PROBLEM TO SOLVE => Copy out the listing below word for word, keeping every line and its order, but leave out the picture.

PROVIDED MATERIAL =>
┏━━
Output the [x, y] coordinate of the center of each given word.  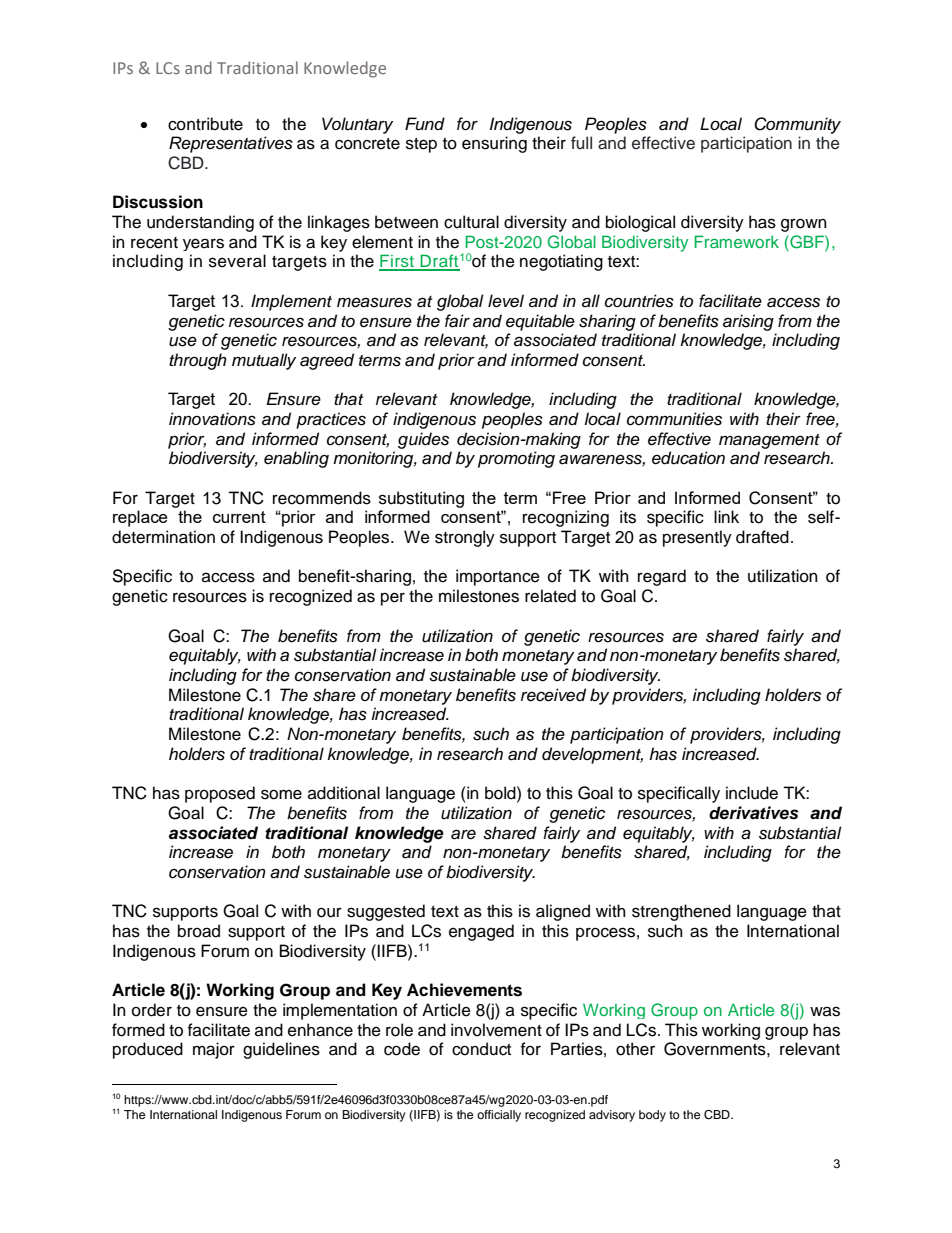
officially [499, 1116]
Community [797, 125]
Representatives [231, 144]
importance [498, 577]
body [652, 1116]
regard [662, 577]
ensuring [494, 144]
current [239, 517]
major [214, 1050]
┗━━
SOLVED PROBLEM =>
Output the [x, y] coordinate of the center of each given word.  
officially [499, 1116]
Community [797, 125]
Representatives [231, 144]
importance [498, 577]
body [652, 1116]
regard [662, 577]
ensuring [494, 144]
current [239, 517]
major [214, 1050]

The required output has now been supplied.